:: Data excerpts ::
§
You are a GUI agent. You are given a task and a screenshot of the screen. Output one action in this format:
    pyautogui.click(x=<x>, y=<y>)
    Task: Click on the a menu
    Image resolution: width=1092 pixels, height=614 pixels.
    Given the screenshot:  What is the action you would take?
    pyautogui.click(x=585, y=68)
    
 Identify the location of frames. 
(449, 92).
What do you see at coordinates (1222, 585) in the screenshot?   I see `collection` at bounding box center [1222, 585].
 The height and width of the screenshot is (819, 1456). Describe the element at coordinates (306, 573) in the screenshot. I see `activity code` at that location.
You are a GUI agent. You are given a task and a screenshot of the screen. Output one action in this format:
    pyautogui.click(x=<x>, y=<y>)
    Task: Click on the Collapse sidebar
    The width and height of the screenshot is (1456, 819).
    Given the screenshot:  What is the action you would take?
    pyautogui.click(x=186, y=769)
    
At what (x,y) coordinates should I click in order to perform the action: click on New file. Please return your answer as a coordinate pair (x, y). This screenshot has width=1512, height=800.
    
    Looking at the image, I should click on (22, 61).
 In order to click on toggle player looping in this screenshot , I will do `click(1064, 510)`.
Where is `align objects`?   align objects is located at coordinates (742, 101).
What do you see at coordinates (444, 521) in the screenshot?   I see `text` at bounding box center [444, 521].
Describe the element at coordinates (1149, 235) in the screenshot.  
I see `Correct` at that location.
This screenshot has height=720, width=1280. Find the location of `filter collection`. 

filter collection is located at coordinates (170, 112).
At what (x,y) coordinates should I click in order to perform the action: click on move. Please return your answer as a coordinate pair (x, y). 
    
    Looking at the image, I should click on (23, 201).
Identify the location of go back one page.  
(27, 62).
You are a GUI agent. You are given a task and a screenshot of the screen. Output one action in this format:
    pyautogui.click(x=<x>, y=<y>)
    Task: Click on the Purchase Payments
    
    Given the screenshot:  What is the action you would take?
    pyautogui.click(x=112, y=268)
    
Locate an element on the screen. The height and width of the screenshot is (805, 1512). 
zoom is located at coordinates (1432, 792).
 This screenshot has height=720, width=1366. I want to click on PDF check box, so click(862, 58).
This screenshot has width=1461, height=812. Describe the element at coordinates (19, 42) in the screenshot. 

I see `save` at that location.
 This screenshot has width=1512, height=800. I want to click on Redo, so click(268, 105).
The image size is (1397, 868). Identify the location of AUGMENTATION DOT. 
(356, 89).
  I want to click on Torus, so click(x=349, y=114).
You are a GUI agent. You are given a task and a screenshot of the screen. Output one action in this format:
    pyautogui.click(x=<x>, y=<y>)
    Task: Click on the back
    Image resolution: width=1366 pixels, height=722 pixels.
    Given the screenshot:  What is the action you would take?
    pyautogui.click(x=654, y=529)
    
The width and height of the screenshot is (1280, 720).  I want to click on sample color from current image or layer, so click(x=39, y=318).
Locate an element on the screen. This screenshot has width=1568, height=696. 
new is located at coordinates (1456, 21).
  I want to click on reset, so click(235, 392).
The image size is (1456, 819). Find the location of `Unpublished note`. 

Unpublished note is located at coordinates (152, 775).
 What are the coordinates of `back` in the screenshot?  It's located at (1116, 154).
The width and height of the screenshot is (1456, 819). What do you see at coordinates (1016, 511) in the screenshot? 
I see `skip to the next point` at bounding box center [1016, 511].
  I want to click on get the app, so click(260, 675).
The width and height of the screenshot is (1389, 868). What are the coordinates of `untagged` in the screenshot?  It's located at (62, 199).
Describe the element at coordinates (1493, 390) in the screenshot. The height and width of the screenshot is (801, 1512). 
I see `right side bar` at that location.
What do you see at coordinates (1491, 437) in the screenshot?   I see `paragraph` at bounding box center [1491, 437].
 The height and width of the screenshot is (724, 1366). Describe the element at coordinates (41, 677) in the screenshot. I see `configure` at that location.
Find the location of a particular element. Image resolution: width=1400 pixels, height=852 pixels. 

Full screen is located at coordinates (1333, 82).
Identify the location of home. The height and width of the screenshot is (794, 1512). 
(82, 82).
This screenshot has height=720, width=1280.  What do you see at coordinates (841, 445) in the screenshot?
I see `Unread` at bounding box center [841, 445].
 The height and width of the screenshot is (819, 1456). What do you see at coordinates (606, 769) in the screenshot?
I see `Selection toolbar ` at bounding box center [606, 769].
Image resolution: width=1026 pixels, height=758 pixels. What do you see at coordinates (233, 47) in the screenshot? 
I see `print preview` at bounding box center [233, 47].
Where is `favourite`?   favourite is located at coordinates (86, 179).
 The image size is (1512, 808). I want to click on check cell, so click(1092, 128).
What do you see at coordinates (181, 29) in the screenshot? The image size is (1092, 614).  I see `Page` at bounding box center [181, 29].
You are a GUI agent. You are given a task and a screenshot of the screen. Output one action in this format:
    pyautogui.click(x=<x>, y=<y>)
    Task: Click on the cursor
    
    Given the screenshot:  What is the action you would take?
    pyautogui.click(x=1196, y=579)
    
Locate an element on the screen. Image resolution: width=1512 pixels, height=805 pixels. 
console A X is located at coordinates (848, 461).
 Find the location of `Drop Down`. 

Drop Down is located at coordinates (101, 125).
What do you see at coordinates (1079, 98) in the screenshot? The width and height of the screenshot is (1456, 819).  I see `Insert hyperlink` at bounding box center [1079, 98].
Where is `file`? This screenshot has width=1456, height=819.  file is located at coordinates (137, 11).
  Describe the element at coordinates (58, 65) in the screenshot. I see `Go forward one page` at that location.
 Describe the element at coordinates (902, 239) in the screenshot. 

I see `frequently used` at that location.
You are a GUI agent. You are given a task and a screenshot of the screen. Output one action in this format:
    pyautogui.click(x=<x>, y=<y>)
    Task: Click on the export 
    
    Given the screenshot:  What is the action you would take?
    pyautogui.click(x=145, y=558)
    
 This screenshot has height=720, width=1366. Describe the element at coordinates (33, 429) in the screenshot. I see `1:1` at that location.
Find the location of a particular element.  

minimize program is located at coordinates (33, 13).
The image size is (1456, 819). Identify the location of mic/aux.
§
:: Brief ::
Copy out the data above, line for line, with no changes.

:: The response ::
You are a GUI agent. You are given a task and a screenshot of the screen. Output one action in this format:
    pyautogui.click(x=<x>, y=<y>)
    Task: Click on the a menu
    Image resolution: width=1092 pixels, height=614 pixels.
    Given the screenshot:  What is the action you would take?
    pyautogui.click(x=585, y=68)
    
 Identify the location of frames. 
(449, 92).
What do you see at coordinates (1222, 585) in the screenshot?   I see `collection` at bounding box center [1222, 585].
 The height and width of the screenshot is (819, 1456). Describe the element at coordinates (306, 573) in the screenshot. I see `activity code` at that location.
You are a GUI agent. You are given a task and a screenshot of the screen. Output one action in this format:
    pyautogui.click(x=<x>, y=<y>)
    Task: Click on the Collapse sidebar
    The width and height of the screenshot is (1456, 819).
    Given the screenshot:  What is the action you would take?
    pyautogui.click(x=186, y=769)
    
At what (x,y) coordinates should I click in order to perform the action: click on New file. Please return your answer as a coordinate pair (x, y). This screenshot has width=1512, height=800.
    
    Looking at the image, I should click on (22, 61).
 In order to click on toggle player looping in this screenshot , I will do `click(1064, 510)`.
Where is `align objects`?   align objects is located at coordinates (742, 101).
What do you see at coordinates (444, 521) in the screenshot?   I see `text` at bounding box center [444, 521].
Describe the element at coordinates (1149, 235) in the screenshot.  
I see `Correct` at that location.
This screenshot has height=720, width=1280. Find the location of `filter collection`. 

filter collection is located at coordinates (170, 112).
At what (x,y) coordinates should I click in order to perform the action: click on move. Please return your answer as a coordinate pair (x, y). 
    
    Looking at the image, I should click on (23, 201).
Identify the location of go back one page.  
(27, 62).
You are a GUI agent. You are given a task and a screenshot of the screen. Output one action in this format:
    pyautogui.click(x=<x>, y=<y>)
    Task: Click on the Purchase Payments
    
    Given the screenshot:  What is the action you would take?
    pyautogui.click(x=112, y=268)
    
Locate an element on the screen. The height and width of the screenshot is (805, 1512). 
zoom is located at coordinates (1432, 792).
 This screenshot has height=720, width=1366. I want to click on PDF check box, so click(862, 58).
This screenshot has width=1461, height=812. Describe the element at coordinates (19, 42) in the screenshot. 

I see `save` at that location.
 This screenshot has width=1512, height=800. I want to click on Redo, so click(268, 105).
The image size is (1397, 868). Identify the location of AUGMENTATION DOT. 
(356, 89).
  I want to click on Torus, so click(x=349, y=114).
You are a GUI agent. You are given a task and a screenshot of the screen. Output one action in this format:
    pyautogui.click(x=<x>, y=<y>)
    Task: Click on the back
    Image resolution: width=1366 pixels, height=722 pixels.
    Given the screenshot:  What is the action you would take?
    pyautogui.click(x=654, y=529)
    
The width and height of the screenshot is (1280, 720).  I want to click on sample color from current image or layer, so click(x=39, y=318).
Locate an element on the screen. This screenshot has width=1568, height=696. 
new is located at coordinates (1456, 21).
  I want to click on reset, so click(235, 392).
The image size is (1456, 819). Find the location of `Unpublished note`. 

Unpublished note is located at coordinates (152, 775).
 What are the coordinates of `back` in the screenshot?  It's located at (1116, 154).
The width and height of the screenshot is (1456, 819). What do you see at coordinates (1016, 511) in the screenshot? 
I see `skip to the next point` at bounding box center [1016, 511].
  I want to click on get the app, so click(260, 675).
The width and height of the screenshot is (1389, 868). What are the coordinates of `untagged` in the screenshot?  It's located at (62, 199).
Describe the element at coordinates (1493, 390) in the screenshot. The height and width of the screenshot is (801, 1512). 
I see `right side bar` at that location.
What do you see at coordinates (1491, 437) in the screenshot?   I see `paragraph` at bounding box center [1491, 437].
 The height and width of the screenshot is (724, 1366). Describe the element at coordinates (41, 677) in the screenshot. I see `configure` at that location.
Find the location of a particular element. Image resolution: width=1400 pixels, height=852 pixels. 

Full screen is located at coordinates (1333, 82).
Identify the location of home. The height and width of the screenshot is (794, 1512). 
(82, 82).
This screenshot has height=720, width=1280.  What do you see at coordinates (841, 445) in the screenshot?
I see `Unread` at bounding box center [841, 445].
 The height and width of the screenshot is (819, 1456). What do you see at coordinates (606, 769) in the screenshot?
I see `Selection toolbar ` at bounding box center [606, 769].
Image resolution: width=1026 pixels, height=758 pixels. What do you see at coordinates (233, 47) in the screenshot? 
I see `print preview` at bounding box center [233, 47].
Where is `favourite`?   favourite is located at coordinates (86, 179).
 The image size is (1512, 808). I want to click on check cell, so click(1092, 128).
What do you see at coordinates (181, 29) in the screenshot? The image size is (1092, 614).  I see `Page` at bounding box center [181, 29].
You are a GUI agent. You are given a task and a screenshot of the screen. Output one action in this format:
    pyautogui.click(x=<x>, y=<y>)
    Task: Click on the cursor
    
    Given the screenshot:  What is the action you would take?
    pyautogui.click(x=1196, y=579)
    
Locate an element on the screen. Image resolution: width=1512 pixels, height=805 pixels. 
console A X is located at coordinates (848, 461).
 Find the location of `Drop Down`. 

Drop Down is located at coordinates (101, 125).
What do you see at coordinates (1079, 98) in the screenshot? The width and height of the screenshot is (1456, 819).  I see `Insert hyperlink` at bounding box center [1079, 98].
Where is `file`? This screenshot has width=1456, height=819.  file is located at coordinates (137, 11).
  Describe the element at coordinates (58, 65) in the screenshot. I see `Go forward one page` at that location.
 Describe the element at coordinates (902, 239) in the screenshot. 

I see `frequently used` at that location.
You are a GUI agent. You are given a task and a screenshot of the screen. Output one action in this format:
    pyautogui.click(x=<x>, y=<y>)
    Task: Click on the export 
    
    Given the screenshot:  What is the action you would take?
    pyautogui.click(x=145, y=558)
    
 This screenshot has height=720, width=1366. Describe the element at coordinates (33, 429) in the screenshot. I see `1:1` at that location.
Find the location of a particular element.  

minimize program is located at coordinates (33, 13).
The image size is (1456, 819). Identify the location of mic/aux.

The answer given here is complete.